= Jacques Baron =

French poet (1905–1986)

Jacques Baron (1905–1986) was a French surrealist poet whose first collection of poems was published in Aventure in 1921. Although he was initially involved with the Dada movement, he became a founding member of the Surrealist movement following his meeting with André Breton in 1921, and contributed to La Révolution surréaliste. In 1927, like many of his contemporaries, Baron joined the Cercle Communiste Démocratique. Although fascinated by dream-like states of the nomadic unconscious and other imaginary worlds of the "marvelous", a dispute with Breton in 1929 got him expelled from the movement, and prompted him to contribute to Un Cadavre, an anti-Breton pamphlet. After the break with Surrealism, Baron became associated with Georges Bataille and Documents, in which he published a short essay on "Crustaceans for the Critical Dictionary" (1929, issue 6), an article on the sculptor Jacques Lipchitz (1930, issue 1), and a poem dedicated to Picasso, "Flames" (1930, issue 3).
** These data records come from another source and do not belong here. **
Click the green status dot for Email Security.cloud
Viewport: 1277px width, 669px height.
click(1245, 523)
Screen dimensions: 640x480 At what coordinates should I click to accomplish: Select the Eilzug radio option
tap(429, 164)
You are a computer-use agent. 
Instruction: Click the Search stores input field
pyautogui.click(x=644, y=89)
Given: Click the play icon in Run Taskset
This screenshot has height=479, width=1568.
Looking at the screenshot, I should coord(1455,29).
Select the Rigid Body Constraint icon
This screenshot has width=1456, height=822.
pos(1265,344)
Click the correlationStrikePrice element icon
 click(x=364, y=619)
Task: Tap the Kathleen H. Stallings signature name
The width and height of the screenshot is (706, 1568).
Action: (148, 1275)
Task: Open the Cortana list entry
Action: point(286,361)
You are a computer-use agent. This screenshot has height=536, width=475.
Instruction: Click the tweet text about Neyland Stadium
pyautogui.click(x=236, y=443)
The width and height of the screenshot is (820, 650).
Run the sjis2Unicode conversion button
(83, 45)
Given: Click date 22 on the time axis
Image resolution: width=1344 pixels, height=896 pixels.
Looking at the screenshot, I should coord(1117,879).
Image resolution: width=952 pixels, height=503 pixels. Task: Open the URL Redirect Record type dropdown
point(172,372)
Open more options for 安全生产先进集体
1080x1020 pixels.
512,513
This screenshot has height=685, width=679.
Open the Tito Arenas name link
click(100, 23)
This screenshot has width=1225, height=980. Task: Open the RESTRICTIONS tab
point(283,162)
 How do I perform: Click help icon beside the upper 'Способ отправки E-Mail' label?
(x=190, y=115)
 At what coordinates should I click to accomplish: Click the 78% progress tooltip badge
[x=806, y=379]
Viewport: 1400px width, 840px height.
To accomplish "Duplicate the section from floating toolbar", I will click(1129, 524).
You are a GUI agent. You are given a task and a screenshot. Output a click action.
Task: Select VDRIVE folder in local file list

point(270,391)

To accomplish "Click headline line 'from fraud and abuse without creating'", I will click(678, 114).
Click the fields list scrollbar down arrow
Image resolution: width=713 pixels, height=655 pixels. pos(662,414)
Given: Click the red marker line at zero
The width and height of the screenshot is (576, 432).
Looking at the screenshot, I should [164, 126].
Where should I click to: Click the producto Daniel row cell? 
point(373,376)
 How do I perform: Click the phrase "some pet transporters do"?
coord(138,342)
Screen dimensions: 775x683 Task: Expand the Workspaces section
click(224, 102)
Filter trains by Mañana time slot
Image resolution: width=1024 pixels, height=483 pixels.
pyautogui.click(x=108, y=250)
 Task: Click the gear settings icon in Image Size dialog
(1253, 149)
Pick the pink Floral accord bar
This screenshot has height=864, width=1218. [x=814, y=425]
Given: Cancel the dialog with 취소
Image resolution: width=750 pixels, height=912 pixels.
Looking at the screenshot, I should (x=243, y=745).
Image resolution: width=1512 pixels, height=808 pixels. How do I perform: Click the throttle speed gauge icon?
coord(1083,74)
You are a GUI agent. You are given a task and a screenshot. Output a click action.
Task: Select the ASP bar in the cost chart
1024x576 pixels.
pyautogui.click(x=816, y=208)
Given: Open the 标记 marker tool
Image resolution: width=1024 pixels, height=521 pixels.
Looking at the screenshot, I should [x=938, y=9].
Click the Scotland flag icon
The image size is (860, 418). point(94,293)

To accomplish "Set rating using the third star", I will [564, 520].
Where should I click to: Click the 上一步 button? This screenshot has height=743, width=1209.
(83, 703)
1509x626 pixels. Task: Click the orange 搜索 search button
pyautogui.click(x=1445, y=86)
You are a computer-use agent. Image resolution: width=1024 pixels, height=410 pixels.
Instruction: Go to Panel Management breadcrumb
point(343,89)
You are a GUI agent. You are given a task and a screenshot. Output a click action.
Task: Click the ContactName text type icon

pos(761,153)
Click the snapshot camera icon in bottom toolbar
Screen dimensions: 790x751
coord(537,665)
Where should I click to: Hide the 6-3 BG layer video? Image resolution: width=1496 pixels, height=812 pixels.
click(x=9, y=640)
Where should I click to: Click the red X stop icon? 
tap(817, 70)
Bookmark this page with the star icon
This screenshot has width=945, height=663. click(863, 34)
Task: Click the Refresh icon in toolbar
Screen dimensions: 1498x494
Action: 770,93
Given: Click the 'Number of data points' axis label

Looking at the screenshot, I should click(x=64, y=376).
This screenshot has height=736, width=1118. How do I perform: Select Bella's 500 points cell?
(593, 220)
He later collaborated on a number of reviews such as Le Voyage en Grèce, La Critique Sociale and Minotaure. Baron also wrote a novel, Charbon de mer (1935), a mémoire, L’An 1 du Surréalisme (1969), and a collection of poems, L’Allure poétique (1973).

==Bibliography==
- Brandon, Ruth. Surreal Lives: The Surrealists, 1917-1945. London: Macmillan, 1999.
- Short, Robert. "The Politics of Surrealism, 1920-1936." Journal of Contemporary History 1 (1966).
- Spiteri, Raymond. "Envisioning Surrealism in Histoire De L'OEil and la Femme 100 Tetes." Art Journal 63 (2004).